Bolet avant Bolet (comprenez avant le récital mythique de Carnegie Hall) nous est désormais mieux connu, songeons seulement aux volumes récents parus chez APR (cf. n° 596) ou Piano Classics (cf. n° 594), sans parler du magnifique ensemble dans lequel Sony rassemblait les gravures CBS et RCA (Diapason d’or, cf. n° 628). Aussi pouvait-on craindre qu’Audite n’arrive un peu après la bataille, avec ces bandes des années 1960 et 1970 tirées des archives de la Radio de Berlin, ville qui était alors le cœur des activités européennes de Jorge Bolet (1914-1990). C’est par exemple le sentiment qui prévaut à l’écoute d’une Ouverture de Tannhäuser de 1973 sur laquelle on se précipite, et qui, malgré sa puissance et son architecture, ne nous électrise pas comme ses gravures contemporaines, du concert à Carnegie (1974) ou de l’album « Liszt Rediscovered » (1973).
De l’électricité, il y en aura en revanche dans une lecture héroïque du Concerto n° 1 en public à l’automne 1971, mais beaucoup moins dix ans plus tard dans le Concerto n° 2, la faute sans doute à l’orchestre de la Radio de Berlin, beaucoup plus routinier sous la baguette d’Edo De Waart qu’avec Lawrence Foster.

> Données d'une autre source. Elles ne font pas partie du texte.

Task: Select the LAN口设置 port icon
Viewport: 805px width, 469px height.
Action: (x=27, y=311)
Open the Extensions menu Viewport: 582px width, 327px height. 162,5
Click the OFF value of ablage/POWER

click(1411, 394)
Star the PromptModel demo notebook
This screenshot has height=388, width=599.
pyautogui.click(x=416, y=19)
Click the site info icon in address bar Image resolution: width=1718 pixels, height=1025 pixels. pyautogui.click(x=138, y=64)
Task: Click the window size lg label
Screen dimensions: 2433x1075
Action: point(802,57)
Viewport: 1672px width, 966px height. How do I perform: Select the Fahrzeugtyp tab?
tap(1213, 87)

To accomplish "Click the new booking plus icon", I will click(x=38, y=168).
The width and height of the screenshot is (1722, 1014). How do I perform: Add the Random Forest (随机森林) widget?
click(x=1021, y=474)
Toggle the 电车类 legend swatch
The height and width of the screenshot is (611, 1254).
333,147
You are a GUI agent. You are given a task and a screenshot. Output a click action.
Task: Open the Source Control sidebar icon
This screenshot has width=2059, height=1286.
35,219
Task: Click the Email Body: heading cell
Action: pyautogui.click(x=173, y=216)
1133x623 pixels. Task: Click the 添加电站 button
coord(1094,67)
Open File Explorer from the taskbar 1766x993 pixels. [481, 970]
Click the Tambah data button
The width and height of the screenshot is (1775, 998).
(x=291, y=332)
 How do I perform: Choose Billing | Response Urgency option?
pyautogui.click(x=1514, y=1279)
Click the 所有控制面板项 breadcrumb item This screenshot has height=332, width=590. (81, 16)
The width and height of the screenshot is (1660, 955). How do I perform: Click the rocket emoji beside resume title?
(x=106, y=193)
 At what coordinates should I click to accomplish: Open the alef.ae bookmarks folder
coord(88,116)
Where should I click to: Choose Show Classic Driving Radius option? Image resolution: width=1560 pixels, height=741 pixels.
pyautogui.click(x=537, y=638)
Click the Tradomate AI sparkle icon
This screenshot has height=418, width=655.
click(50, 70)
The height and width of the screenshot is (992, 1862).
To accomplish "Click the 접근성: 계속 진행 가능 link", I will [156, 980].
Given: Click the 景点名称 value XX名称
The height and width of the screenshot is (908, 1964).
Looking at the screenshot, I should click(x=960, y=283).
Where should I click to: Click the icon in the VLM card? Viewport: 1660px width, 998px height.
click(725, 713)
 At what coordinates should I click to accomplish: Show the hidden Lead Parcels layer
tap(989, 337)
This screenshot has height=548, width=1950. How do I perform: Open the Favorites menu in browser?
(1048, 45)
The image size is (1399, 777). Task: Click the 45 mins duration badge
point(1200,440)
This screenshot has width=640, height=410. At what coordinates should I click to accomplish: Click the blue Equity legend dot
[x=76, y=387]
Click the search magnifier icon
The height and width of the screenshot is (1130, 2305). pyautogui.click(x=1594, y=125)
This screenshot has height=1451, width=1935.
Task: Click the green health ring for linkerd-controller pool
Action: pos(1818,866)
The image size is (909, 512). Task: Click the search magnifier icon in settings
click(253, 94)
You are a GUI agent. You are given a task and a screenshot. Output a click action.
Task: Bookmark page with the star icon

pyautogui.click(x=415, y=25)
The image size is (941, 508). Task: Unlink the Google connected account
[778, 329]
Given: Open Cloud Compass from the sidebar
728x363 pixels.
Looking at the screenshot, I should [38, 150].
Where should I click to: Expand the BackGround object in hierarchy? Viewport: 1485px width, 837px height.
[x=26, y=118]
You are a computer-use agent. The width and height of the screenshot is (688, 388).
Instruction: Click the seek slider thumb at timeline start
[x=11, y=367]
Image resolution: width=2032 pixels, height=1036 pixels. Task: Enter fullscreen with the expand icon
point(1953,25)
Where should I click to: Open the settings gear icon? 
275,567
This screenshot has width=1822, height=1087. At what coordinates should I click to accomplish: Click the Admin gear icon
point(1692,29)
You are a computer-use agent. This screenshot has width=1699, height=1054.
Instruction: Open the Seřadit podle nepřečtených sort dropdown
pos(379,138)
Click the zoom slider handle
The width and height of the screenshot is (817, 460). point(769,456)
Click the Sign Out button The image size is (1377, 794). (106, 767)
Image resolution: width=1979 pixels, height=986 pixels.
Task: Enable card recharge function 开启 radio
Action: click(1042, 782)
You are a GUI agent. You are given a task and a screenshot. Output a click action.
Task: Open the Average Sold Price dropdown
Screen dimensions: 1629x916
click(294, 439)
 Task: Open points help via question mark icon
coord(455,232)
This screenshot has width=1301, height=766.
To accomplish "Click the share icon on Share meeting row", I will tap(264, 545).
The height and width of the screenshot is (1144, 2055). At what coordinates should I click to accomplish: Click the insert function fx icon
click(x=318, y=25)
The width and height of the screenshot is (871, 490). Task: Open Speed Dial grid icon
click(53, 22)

Quant aux Sonnets de Pétrarque, là encore, on aura tendance à leur préférer la version Decca postérieure, mieux captée et surtout plus chantante.
On retrouve les Années de pèlerinage en ouverture d’un deuxième volume plus copieux, avec une Suisse dont le principal défaut est d’être incomplète. Pourquoi avoir intégré à cette anthologie les sessions de mars 1962, avec un tabouret qui grince, un piano qui ferraille, et une prise de son désastreuse ? La sélection de Transcendantes en fait les frais. Bien plus intéressante, une intégrale des Liebesträume, legatissimo à souhait, ouvre un deuxième disque dont les plats de résistance seront une Rhapsodie espagnole vigoureuse et surtout les Métamorphoses symphoniques de Godowsky, datées toutes deux de mars 1964. Mieux captées que dans l’anthologie Marston, celles-ci nous montrent Bolet sous son meilleur jour, campant en un instant tous les personnages de La Chauve-Souris, jouant à merveille des variations de tempo pour nous faire valser.
Chopin et Debussy se partagent un dernier disque, et on a plaisir à découvrir Bolet dans une intégrale des Impromptus remarquable, où les doigts filent sur le clavier avec une incroyable légèreté (1964, même session que pour la Rhapsodie et Godowsky). Chez Debussy, la touche très claire imprimée par Bolet nous a toujours convaincu. Certains Préludes y gagnent, comme cette Cathédrale engloutie aux accords ronds et pleins et aux couleurs changeantes, et surtout cette Ondine encore plus insaisissable qu’une fille de Rhin, ou des Feux d’artifice à donner le vertige. Une somme inégale, impossible à noter, où les fans de Bolet trouveront leur compte.